◆ Exercise description ◆
Rewrite everything from the line containing "has width=1568, height=755." down to the line containing "Image resolution: width=1456 pixels, height=819 pixels. Describe", replacing "GUI agent" with "interface agent" and leaving all else unchanged.

(Rows of pointing data)
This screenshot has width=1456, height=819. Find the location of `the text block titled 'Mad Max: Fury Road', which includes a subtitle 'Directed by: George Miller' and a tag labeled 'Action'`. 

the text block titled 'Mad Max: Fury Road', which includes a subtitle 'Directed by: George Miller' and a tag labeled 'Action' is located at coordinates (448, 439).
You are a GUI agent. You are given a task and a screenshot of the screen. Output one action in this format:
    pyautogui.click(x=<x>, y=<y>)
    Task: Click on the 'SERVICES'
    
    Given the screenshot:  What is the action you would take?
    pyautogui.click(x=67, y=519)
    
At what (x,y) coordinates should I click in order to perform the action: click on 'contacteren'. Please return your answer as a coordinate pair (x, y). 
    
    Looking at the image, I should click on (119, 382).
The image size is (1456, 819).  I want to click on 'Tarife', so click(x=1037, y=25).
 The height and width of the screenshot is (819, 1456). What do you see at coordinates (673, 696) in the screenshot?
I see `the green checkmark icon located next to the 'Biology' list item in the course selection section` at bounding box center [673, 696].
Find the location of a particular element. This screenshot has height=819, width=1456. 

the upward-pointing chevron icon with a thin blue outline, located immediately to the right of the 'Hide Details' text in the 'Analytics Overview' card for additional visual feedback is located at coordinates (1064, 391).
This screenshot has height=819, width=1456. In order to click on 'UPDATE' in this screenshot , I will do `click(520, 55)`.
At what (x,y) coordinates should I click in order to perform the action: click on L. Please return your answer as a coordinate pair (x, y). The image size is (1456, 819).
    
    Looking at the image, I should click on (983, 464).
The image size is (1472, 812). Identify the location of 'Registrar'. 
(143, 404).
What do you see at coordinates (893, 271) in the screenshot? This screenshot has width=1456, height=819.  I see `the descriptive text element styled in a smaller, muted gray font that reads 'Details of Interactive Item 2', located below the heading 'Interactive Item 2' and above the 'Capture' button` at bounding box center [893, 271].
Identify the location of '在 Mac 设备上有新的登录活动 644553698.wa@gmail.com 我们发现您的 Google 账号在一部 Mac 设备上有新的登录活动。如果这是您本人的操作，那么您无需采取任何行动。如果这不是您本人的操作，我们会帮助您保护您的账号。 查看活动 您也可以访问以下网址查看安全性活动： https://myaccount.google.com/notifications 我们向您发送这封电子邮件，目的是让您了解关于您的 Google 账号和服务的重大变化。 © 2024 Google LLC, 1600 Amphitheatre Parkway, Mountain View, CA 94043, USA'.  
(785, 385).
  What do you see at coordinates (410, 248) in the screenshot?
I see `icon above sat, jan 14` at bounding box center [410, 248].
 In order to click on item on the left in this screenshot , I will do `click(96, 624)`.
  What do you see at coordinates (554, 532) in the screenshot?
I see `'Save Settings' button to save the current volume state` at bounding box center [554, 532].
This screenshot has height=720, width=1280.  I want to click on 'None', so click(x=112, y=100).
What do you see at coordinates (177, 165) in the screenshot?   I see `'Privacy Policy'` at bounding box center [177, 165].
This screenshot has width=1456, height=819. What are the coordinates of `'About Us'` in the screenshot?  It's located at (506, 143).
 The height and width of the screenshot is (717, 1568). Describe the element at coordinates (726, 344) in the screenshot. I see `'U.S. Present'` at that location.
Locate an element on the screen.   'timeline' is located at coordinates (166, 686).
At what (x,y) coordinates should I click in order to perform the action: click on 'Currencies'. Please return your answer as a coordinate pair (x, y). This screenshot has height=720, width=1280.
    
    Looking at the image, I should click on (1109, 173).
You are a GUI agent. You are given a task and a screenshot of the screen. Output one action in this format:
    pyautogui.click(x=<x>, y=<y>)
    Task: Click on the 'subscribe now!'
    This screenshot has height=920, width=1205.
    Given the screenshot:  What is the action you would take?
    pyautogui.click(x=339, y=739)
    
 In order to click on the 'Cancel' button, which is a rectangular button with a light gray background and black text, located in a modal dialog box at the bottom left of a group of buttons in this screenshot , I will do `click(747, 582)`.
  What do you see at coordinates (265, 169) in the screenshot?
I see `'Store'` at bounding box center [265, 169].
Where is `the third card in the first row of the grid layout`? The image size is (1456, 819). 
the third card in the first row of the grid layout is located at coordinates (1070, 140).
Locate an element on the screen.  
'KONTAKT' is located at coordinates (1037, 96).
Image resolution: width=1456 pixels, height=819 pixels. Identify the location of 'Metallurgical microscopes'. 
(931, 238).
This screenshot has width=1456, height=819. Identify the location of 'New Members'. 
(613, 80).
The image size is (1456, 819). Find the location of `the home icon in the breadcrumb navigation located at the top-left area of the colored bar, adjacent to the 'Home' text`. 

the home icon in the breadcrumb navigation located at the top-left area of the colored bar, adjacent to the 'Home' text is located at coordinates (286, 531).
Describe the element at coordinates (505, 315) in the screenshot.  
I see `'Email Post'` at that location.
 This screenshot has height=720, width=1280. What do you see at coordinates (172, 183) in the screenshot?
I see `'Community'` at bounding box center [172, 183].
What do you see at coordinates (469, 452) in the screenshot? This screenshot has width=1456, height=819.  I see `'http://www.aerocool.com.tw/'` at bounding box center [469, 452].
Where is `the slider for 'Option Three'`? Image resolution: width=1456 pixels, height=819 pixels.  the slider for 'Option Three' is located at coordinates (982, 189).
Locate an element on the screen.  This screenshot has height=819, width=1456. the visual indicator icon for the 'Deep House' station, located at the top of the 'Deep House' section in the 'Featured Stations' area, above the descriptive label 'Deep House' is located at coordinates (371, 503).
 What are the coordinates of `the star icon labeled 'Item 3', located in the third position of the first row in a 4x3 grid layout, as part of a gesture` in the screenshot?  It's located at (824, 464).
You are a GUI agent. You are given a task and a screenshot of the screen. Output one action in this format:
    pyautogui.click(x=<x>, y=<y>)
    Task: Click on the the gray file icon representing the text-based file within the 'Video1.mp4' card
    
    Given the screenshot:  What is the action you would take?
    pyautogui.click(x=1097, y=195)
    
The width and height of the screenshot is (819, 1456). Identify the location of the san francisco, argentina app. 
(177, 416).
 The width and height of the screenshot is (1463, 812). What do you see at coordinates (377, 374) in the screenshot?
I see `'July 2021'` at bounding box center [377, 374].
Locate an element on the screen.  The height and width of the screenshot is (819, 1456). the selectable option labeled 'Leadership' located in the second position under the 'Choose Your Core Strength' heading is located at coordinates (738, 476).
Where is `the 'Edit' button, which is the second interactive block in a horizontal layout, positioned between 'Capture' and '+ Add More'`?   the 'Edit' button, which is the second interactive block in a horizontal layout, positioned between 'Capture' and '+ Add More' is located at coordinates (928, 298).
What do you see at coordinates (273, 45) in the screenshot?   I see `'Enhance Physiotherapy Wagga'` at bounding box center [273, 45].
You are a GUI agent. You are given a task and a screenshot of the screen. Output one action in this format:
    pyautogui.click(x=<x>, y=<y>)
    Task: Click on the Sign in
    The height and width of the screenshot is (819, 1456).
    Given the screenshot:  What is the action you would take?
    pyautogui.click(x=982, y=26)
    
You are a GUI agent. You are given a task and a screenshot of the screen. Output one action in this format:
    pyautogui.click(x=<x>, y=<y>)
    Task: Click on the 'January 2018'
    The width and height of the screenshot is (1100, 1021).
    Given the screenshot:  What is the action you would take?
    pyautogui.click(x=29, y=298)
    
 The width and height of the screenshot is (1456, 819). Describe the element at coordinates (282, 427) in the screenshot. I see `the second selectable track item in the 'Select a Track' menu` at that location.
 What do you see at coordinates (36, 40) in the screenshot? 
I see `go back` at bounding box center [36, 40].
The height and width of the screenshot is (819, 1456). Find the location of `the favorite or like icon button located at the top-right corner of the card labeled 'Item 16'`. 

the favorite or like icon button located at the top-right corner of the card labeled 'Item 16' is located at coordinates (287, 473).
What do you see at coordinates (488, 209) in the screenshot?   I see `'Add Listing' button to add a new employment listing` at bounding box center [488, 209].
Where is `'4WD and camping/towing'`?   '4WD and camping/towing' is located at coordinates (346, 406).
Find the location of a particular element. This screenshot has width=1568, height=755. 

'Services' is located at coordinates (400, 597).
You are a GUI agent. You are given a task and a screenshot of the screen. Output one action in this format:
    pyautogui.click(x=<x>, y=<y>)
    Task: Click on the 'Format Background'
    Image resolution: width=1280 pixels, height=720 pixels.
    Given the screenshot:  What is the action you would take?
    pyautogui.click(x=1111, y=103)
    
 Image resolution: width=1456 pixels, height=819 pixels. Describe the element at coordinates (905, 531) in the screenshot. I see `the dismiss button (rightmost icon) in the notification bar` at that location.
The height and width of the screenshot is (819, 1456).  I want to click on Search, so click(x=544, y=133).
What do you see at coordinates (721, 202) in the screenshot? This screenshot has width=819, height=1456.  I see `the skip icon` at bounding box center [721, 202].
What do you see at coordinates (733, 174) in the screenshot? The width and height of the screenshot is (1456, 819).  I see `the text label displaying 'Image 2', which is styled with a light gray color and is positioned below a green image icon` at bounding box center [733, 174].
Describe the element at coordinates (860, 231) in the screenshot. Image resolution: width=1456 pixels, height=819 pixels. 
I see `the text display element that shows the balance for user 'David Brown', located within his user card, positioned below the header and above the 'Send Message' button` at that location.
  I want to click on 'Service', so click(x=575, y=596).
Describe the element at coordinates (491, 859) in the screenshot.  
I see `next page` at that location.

◆ Exercise output ◆
Find the location of a particular element. This screenshot has width=1568, height=755. 

'Services' is located at coordinates (400, 597).
You are a interface agent. You are given a task and a screenshot of the screen. Output one action in this format:
    pyautogui.click(x=<x>, y=<y>)
    Task: Click on the 'Format Background'
    Image resolution: width=1280 pixels, height=720 pixels.
    Given the screenshot:  What is the action you would take?
    pyautogui.click(x=1111, y=103)
    
 Image resolution: width=1456 pixels, height=819 pixels. Describe the element at coordinates (905, 531) in the screenshot. I see `the dismiss button (rightmost icon) in the notification bar` at that location.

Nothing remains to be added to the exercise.